When it comes to image recognition, computers have already passed the threshold of average human competency, leaving tech titans, like Baidu, Google and Microsoft, vying to outdo each other.
The latest player to up the stakes is Chinese search company Baidu. Using the ImageNet object classification benchmark in tandem with Baidu’s purpose-built Minwa supercomputer, the search giant achieved an image identification error rate of just 4.58 percent, besting humans, Microsoft and Google in the process.
An updated paper [PDF] from a team of Baidu engineers, describes the latest accomplishment carried out by Baidu’s image recognition system, Deep Image, consisting of “a custom-built supercomputer dedicated to deep learning [Minwa], a highly optimized parallel algorithm using new strategies for data partitioning and communication, larger deep neural network models, novel data augmentation approaches, and usage of multi-scale high-resolution images.”
The ImageNet classification challenge has become the defacto standard benchmark for large-scale object classification. Software is trained on 1.5 million images using a predefined set of 1,000 different categories. Different tests are employed to evaluate performance. One of these is called “top-5” — referring to the miss rate of the software’s top 5 guesses.
“Our system has achieved the best result to date, with a top-5 error rate of 4.58% and exceeding the human recognition performance, a relative 31% improvement over the ILSVRC 2014 winner,” state the report’s authors.
The Baidu colleagues add that this is significantly better than the latest results from both Google, which reported a 4.82 percent error rate, and Microsoft, which days prior had declared victory over the average human error rate (of 5.1 percent) when it achieved a 4.94 percent score. Both companies were also competing in the ImageNet Large Scale Visual Recognition Challenge.
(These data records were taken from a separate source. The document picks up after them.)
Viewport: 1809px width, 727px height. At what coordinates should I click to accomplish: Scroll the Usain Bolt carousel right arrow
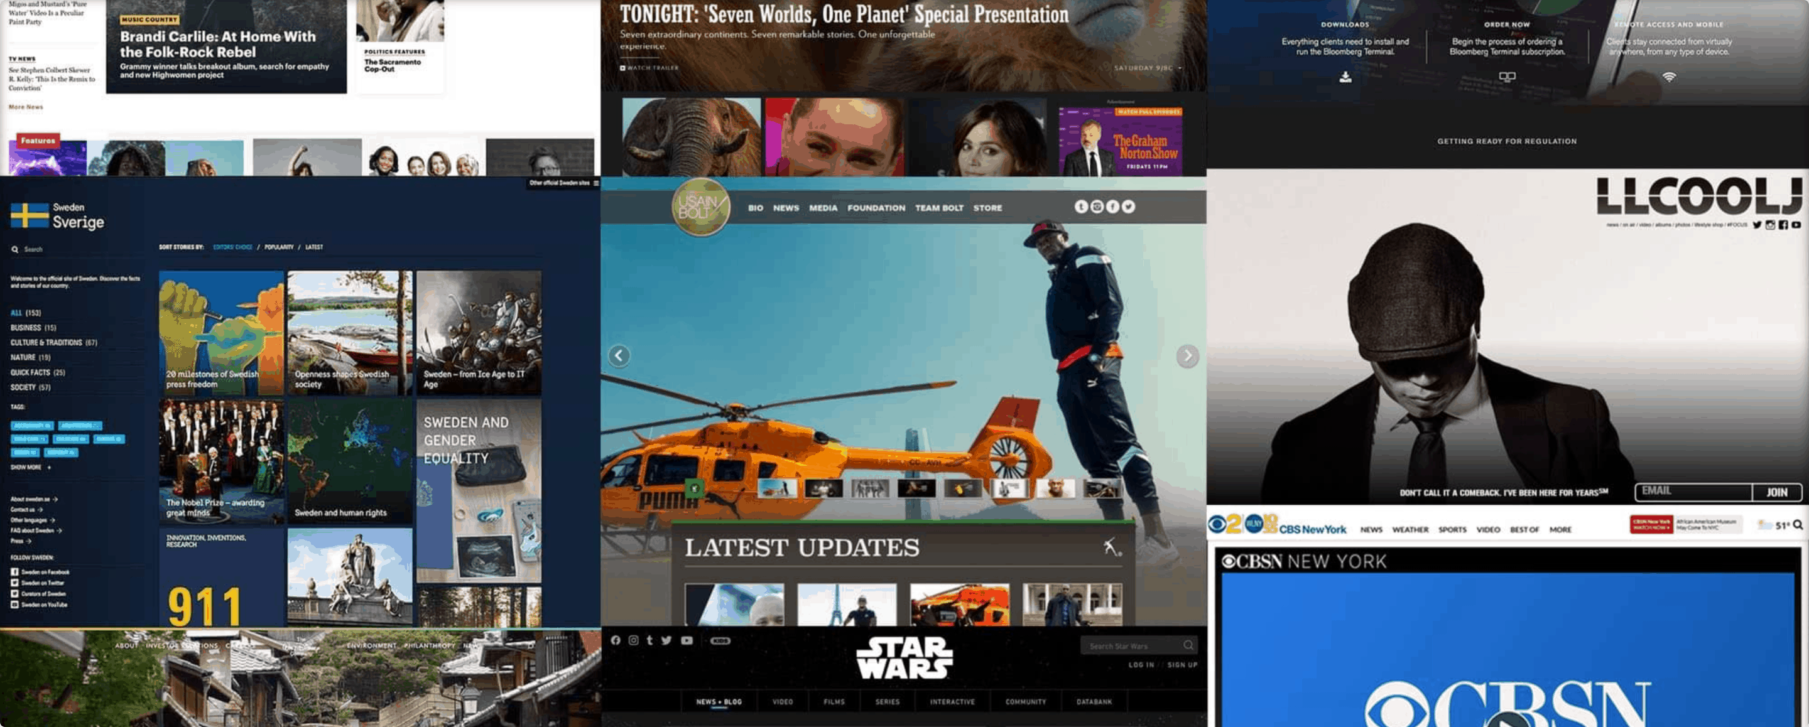click(1186, 355)
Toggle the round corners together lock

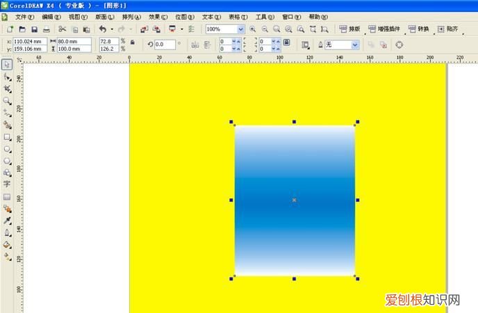point(286,43)
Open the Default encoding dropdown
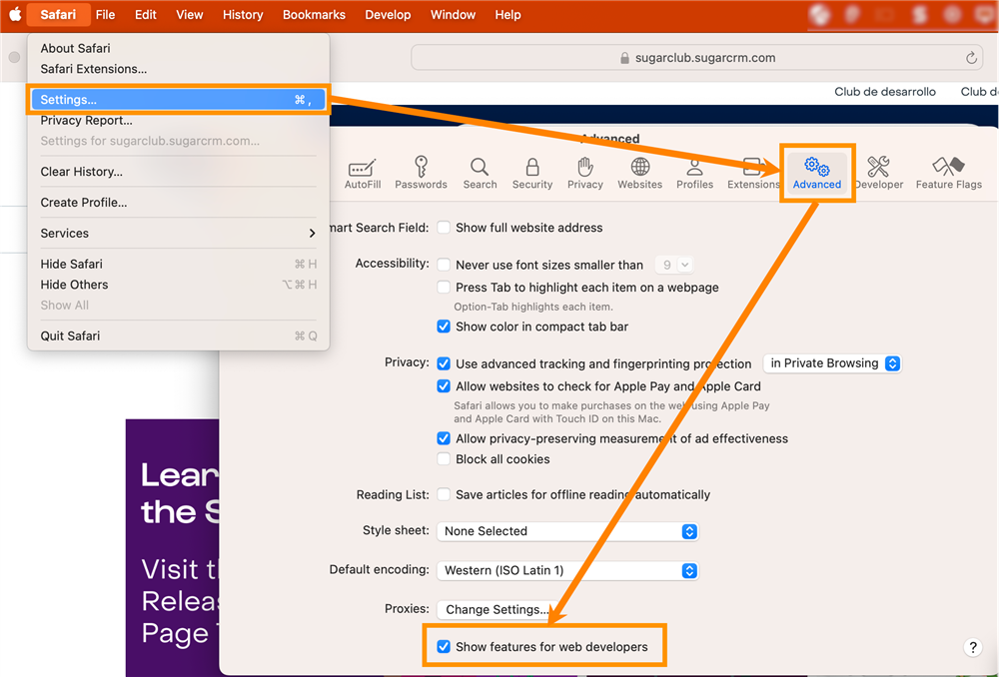The height and width of the screenshot is (677, 999). (x=567, y=571)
The Beijing-based Minwa supercomputer that achieved the low error rate has 36 server nodes, each with two six-core Intel Xeon E5-2620 processors and four NVIDIA Tesla K40m GPUs running on FDR InfiniBand (56Gb/s) fabric that supports RDMA. Each GPU comes with 12GB of memory and offers 4.29 teraflops of peak single precision floating point performance. With the GPUDirect RDMA, the InfiniBand interface can access GPU memory without involvement from the CPU. The system operates Linux with CUDA 6.0 and MPI MVAPICH2, which supports GPUDirect RDMA. Figure 1 shows the system architecture
“Our company is now leading the race in computer intelligence,” said Baidu scientist Ren Wu, speaking at the Embedded Vision Summit on Tuesday, as reported by MIT Technology Review. It’s enough computational power to rank the machine within the top 300 fastest computers in the world if it weren’t relegated solely to deep learning, Wu added, boasting: “I think this is the fastest supercomputer dedicated to deep learning. We have great power in our hands — much greater than our competition.”
An even larger machine is in the works according to reporting by the WSJ, one that can pump out about 7 petaflops, but since it’s deep learning, these aren’t the double-precision variety.
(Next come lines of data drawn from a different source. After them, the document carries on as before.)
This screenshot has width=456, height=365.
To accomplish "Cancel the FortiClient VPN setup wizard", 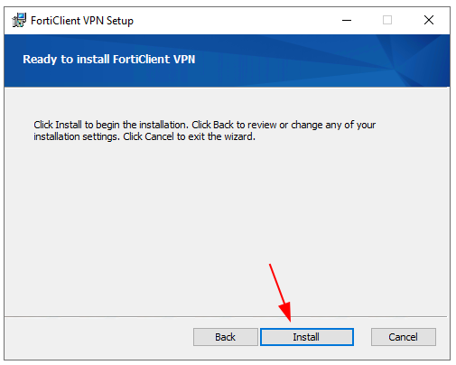I will [404, 337].
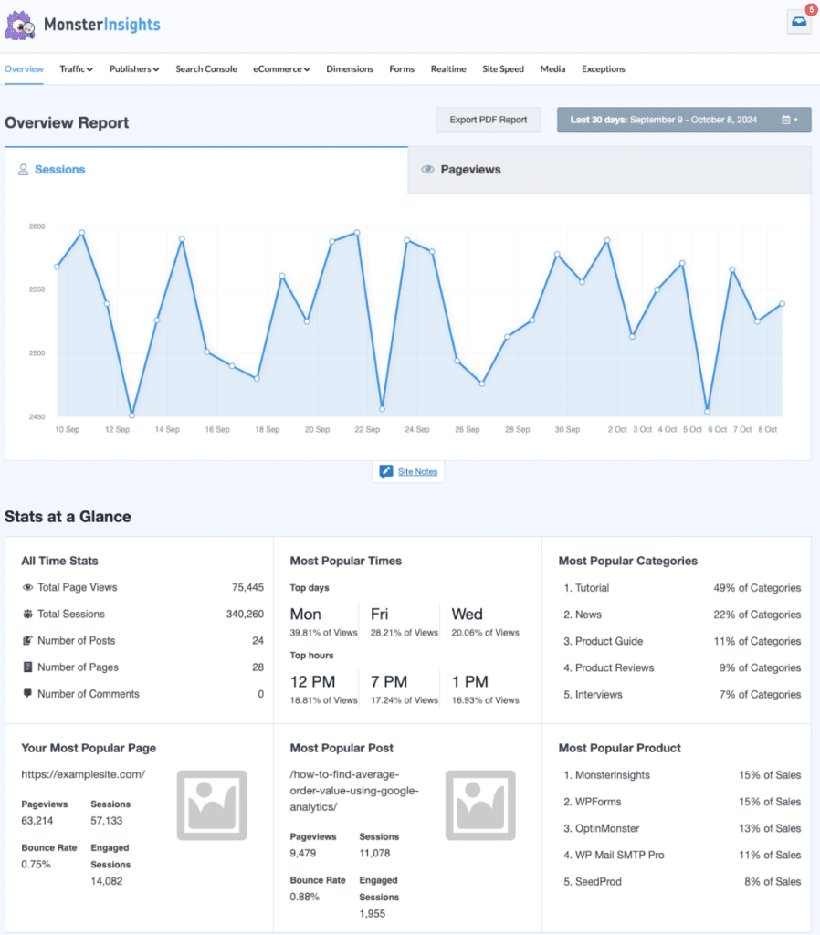This screenshot has height=935, width=820.
Task: Click the MonsterInsights mascot logo
Action: (20, 25)
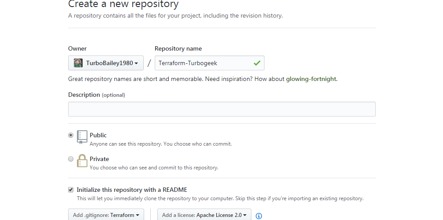Click the Initialize this repository README label
Screen dimensions: 443x220
[132, 190]
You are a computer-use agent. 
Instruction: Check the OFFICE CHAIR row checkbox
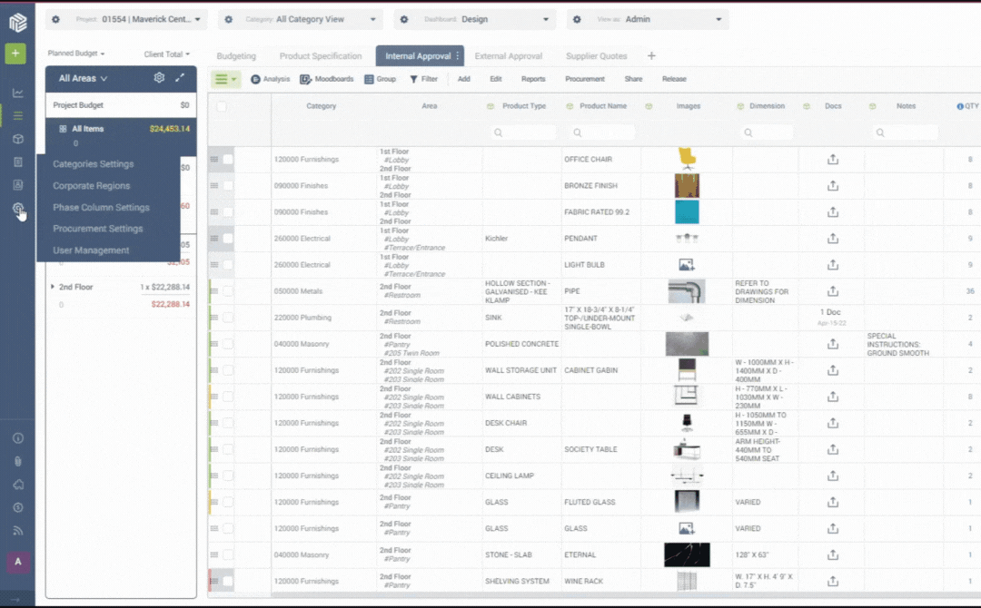[228, 160]
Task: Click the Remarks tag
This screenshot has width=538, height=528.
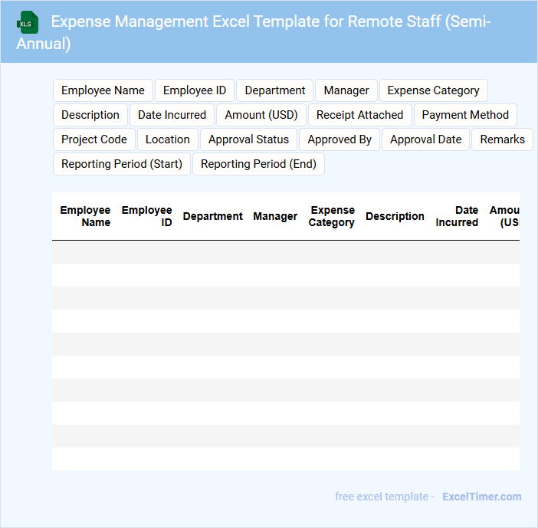Action: click(502, 139)
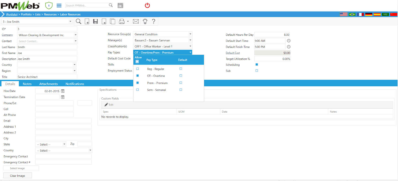Viewport: 398px width, 181px height.
Task: Click the Clear Image button
Action: tap(17, 176)
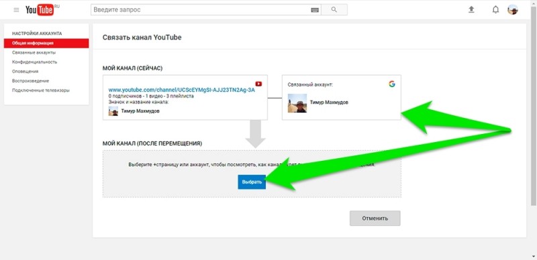This screenshot has width=537, height=260.
Task: Open the notifications bell
Action: tap(495, 10)
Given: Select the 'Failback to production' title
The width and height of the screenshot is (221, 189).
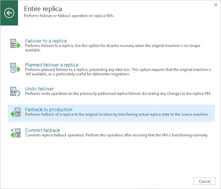Looking at the screenshot, I should pos(49,110).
Not surprisingly Facebook is also pushing the envelope of deep learning, but the social media company isn’t talking up its stats. In the WSJ piece, computer vision pioneer and Director of AI Research at Facebook Yann LeCun took a shot at the ImageNet test, suggesting it’s on its way out as a benchmark. “People are focusing on much larger data sets and more challenging tasks that involve object recognition, such as object detection and localization,” he said.